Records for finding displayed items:
┄┄┄┄┄┄┄┄┄┄┄┄┄┄┄┄┄┄┄┄

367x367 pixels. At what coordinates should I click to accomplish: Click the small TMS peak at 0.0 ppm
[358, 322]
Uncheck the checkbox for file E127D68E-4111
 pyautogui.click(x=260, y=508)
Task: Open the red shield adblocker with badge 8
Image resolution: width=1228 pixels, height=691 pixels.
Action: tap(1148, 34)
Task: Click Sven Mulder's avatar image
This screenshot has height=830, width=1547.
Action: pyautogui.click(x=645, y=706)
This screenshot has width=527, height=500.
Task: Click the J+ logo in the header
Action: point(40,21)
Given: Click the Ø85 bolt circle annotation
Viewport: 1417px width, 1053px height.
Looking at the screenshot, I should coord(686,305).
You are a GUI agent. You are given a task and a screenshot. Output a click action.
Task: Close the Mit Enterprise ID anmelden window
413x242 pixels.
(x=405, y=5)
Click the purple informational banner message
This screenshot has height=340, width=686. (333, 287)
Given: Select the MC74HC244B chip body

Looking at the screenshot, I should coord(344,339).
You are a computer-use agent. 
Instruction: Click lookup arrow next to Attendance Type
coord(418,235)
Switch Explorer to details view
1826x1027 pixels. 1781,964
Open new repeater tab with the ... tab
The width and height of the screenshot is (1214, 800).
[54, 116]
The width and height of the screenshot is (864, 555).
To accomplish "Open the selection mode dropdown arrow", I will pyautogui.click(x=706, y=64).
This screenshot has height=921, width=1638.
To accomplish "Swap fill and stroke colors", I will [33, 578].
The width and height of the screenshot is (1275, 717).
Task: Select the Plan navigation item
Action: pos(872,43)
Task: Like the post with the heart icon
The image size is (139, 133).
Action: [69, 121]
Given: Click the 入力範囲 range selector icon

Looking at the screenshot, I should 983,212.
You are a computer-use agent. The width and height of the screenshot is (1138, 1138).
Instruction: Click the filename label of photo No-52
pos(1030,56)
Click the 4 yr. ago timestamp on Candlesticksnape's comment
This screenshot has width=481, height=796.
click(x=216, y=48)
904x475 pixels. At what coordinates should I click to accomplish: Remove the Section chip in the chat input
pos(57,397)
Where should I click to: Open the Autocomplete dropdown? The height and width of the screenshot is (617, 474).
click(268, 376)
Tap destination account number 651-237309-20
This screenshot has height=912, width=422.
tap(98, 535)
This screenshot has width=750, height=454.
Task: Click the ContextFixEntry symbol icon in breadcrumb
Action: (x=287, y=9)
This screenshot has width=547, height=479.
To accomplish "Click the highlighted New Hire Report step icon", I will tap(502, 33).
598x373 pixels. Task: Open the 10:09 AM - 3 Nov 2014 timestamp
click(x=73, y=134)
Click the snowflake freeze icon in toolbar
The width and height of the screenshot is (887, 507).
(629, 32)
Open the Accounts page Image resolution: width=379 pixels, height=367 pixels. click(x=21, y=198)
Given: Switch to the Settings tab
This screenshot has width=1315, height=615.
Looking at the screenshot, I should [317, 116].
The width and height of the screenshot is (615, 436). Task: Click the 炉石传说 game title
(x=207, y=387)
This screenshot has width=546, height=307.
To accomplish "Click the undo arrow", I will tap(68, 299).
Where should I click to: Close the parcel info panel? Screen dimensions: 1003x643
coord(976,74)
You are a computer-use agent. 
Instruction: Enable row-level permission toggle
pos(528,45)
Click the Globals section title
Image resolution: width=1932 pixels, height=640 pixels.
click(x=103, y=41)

┄┄┄┄┄┄┄┄┄┄┄┄┄┄┄┄┄┄┄┄

DIRECTION: Write out all the lines above again, substituting "Objective" for every "Instruction" and leaving the rest unchanged.

ANSWER TO THE TASK:
367x367 pixels. At what coordinates should I click to accomplish: Click the small TMS peak at 0.0 ppm
[358, 322]
Uncheck the checkbox for file E127D68E-4111
 pyautogui.click(x=260, y=508)
Task: Open the red shield adblocker with badge 8
Image resolution: width=1228 pixels, height=691 pixels.
Action: tap(1148, 34)
Task: Click Sven Mulder's avatar image
This screenshot has height=830, width=1547.
Action: pyautogui.click(x=645, y=706)
This screenshot has width=527, height=500.
Task: Click the J+ logo in the header
Action: point(40,21)
Given: Click the Ø85 bolt circle annotation
Viewport: 1417px width, 1053px height.
Looking at the screenshot, I should coord(686,305).
You are a GUI agent. You are given a task and a screenshot. Output a click action.
Task: Close the Mit Enterprise ID anmelden window
413x242 pixels.
(x=405, y=5)
Click the purple informational banner message
This screenshot has height=340, width=686. (333, 287)
Given: Select the MC74HC244B chip body

Looking at the screenshot, I should coord(344,339).
You are a computer-use agent. 
Objective: Click lookup arrow next to Attendance Type
coord(418,235)
Switch Explorer to details view
1826x1027 pixels. 1781,964
Open new repeater tab with the ... tab
The width and height of the screenshot is (1214, 800).
[54, 116]
The width and height of the screenshot is (864, 555).
To accomplish "Open the selection mode dropdown arrow", I will pyautogui.click(x=706, y=64).
This screenshot has height=921, width=1638.
To accomplish "Swap fill and stroke colors", I will [33, 578].
The width and height of the screenshot is (1275, 717).
Task: Select the Plan navigation item
Action: pos(872,43)
Task: Like the post with the heart icon
The image size is (139, 133).
Action: [69, 121]
Given: Click the 入力範囲 range selector icon

Looking at the screenshot, I should 983,212.
You are a computer-use agent. The width and height of the screenshot is (1138, 1138).
Objective: Click the filename label of photo No-52
pos(1030,56)
Click the 4 yr. ago timestamp on Candlesticksnape's comment
This screenshot has width=481, height=796.
click(x=216, y=48)
904x475 pixels. At what coordinates should I click to accomplish: Remove the Section chip in the chat input
pos(57,397)
Where should I click to: Open the Autocomplete dropdown? The height and width of the screenshot is (617, 474).
click(268, 376)
Tap destination account number 651-237309-20
This screenshot has height=912, width=422.
tap(98, 535)
This screenshot has width=750, height=454.
Task: Click the ContextFixEntry symbol icon in breadcrumb
Action: (x=287, y=9)
This screenshot has width=547, height=479.
To accomplish "Click the highlighted New Hire Report step icon", I will tap(502, 33).
598x373 pixels. Task: Open the 10:09 AM - 3 Nov 2014 timestamp
click(x=73, y=134)
Click the snowflake freeze icon in toolbar
The width and height of the screenshot is (887, 507).
(629, 32)
Open the Accounts page Image resolution: width=379 pixels, height=367 pixels. click(x=21, y=198)
Given: Switch to the Settings tab
This screenshot has width=1315, height=615.
Looking at the screenshot, I should [317, 116].
The width and height of the screenshot is (615, 436). Task: Click the 炉石传说 game title
(x=207, y=387)
This screenshot has width=546, height=307.
To accomplish "Click the undo arrow", I will tap(68, 299).
Where should I click to: Close the parcel info panel? Screen dimensions: 1003x643
coord(976,74)
You are a computer-use agent. 
Objective: Enable row-level permission toggle
pos(528,45)
Click the Globals section title
Image resolution: width=1932 pixels, height=640 pixels.
click(x=103, y=41)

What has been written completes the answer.